Consignes:
1. Recopiez le passage du texte sur la transition énergétique qui commence par "Invités à se" et se poursuit jusqu'à "un impact négatif.".
2. D'après le texte sur la transition énergétique, quelle part des dirigeants d'entreprise cite les aides publiques, les financements spécifiques ou les exonérations de charges comme premier levier ?
3. Prolongez le texte sur la transition énergétique à la suite de sa dernière phrase.

Extrait du texte:
Amenés à signaler les principaux freins qui pourraient les empêcher de participer à la transition énergétique, les Français et les dirigeants d'entreprise mentionnent avant tout des limites financières : effort financier à produire à court terme, faiblesse des incitations financières, hausses d'impôts, et dans une moindre mesure, crainte que cela ne soit pas rentable à long terme pour les uns, manque de moyens financiers et absence ou faiblesse des aides publiques pour les autres. 42% des Français signalent également ce qu'ils perçoivent comme un manque de volonté des pouvoirs publics. En conséquence, ils déclarent qu'ils seraient surtout incités à davantage participer par des aides financières publiques (50%) et des effets positifs sur leur pouvoir d'achat (50%) avant même la perception d'effets bénéfiques sur l'environnement. La mise en place d'aides publiques, de financements spécifiques ou d'exonérations de charges est également le premier levier évoqué par les dirigeants d'entreprise (68%).


Invités à se projeter dans l'avenir, les enquêtés anticipent des effets plutôt (mais pas très) positifs de la transition énergétique sur l'économie, que ce soit en termes d'emplois (58% des Français, 54% des dirigeants d'entreprise), de croissance économique (53% et 50%) et de compétitivité des entreprises (49% et 47%). En revanche, ils sont plus partagés au sujet de l'impact sur le coût de l'énergie : si 43% anticipent une baisse des prix à long terme, les Français estiment majoritairement que le coût sera plus élevé à court terme (78%) et à moyen terme (50%). De la même façon, 39% des dirigeants d'entreprise anticipent un impact globalement positif de la transition énergétique sur le coût de l'énergie contre 43% un impact négatif.

Lignes de données:
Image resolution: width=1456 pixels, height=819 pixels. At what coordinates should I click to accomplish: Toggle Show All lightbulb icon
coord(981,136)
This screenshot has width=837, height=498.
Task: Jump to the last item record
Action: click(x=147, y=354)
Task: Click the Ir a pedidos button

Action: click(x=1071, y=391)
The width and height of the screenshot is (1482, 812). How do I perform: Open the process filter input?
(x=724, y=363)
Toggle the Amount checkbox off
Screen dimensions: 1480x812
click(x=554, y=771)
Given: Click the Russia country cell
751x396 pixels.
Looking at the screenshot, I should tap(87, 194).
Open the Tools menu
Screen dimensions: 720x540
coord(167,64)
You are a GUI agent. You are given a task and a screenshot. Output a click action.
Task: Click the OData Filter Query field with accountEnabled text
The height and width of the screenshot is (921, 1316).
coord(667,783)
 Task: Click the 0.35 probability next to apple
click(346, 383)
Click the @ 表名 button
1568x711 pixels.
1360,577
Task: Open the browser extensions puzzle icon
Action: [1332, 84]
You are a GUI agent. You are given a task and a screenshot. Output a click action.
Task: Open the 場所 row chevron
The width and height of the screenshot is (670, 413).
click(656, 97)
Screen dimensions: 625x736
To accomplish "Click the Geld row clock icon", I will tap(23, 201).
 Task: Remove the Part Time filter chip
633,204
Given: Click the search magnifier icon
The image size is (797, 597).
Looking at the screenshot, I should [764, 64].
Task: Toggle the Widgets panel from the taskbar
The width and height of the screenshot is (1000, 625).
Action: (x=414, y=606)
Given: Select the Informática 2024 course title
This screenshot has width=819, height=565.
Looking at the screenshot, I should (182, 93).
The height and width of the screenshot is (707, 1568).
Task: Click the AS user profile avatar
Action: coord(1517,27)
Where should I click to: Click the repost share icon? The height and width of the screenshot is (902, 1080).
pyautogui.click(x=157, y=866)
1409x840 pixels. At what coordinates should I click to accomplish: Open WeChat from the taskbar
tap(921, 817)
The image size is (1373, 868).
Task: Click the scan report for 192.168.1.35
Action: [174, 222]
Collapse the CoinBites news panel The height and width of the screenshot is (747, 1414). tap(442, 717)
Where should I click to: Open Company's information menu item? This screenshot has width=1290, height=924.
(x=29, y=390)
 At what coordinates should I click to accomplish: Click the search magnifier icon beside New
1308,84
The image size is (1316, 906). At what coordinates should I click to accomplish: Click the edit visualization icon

Réponses finales:
1.
Invités à se projeter dans l'avenir, les enquêtés anticipent des effets plutôt (mais pas très) positifs de la transition énergétique sur l'économie, que ce soit en termes d'emplois (58% des Français, 54% des dirigeants d'entreprise), de croissance économique (53% et 50%) et de compétitivité des entreprises (49% et 47%). En revanche, ils sont plus partagés au sujet de l'impact sur le coût de l'énergie : si 43% anticipent une baisse des prix à long terme, les Français estiment majoritairement que le coût sera plus élevé à court terme (78%) et à moyen terme (50%). De la même façon, 39% des dirigeants d'entreprise anticipent un impact globalement positif de la transition énergétique sur le coût de l'énergie contre 43% un impact négatif.

2. 68 % des dirigeants d'entreprise.

3.
De ce fait, les Français considèrent que de manière générale les désavantages de la transition énergétique l'emportent sur les avantages à court terme, sont mitigés à moyen terme, mais estiment très majoritairement (83%) qu'à long terme, les bénéfices prennent le pas sur les inconvénients. Ainsi, si on ne peut parler de véritable enthousiasme, les Français, dans une période où toute projection semble difficile, parviennent à entrevoir d'éventuels effets bénéfiques d'une politique de transition énergétique. A condition de penser le long terme et pas uniquement le très court terme. Sur ce point, les dirigeants d'entreprise se montrent nettement plus optimistes puisqu'ils sont 43% à estimer que les bénéfices l'emporteront sur les désavantages à court terme, 72% à moyen terme et 91% à long terme. 39% des dirigeants d'entreprise considèrent d'ailleurs que leur entreprise a plus à gagner qu'à perdre dans la transition énergétique, quand 40% pensent que cela n'aura pas d'incidence pour eux, alors que 18% craignent d'avoir plus à y perdre qu'à y gagner.


Méthodologie :

Volet Grand Public : Enquête réalisée en ligne du 16 au 24 avril 2013. Echantillon de 1000 individus représentatifs de la population française âgée de 18 ans et plus, à partir de l'access panel Harris Interactive. Méthode des quotas et redressement appliquée aux variables suivantes : sexe, âge, catégorie socioprofessionnelle et région de l'interviewé(e).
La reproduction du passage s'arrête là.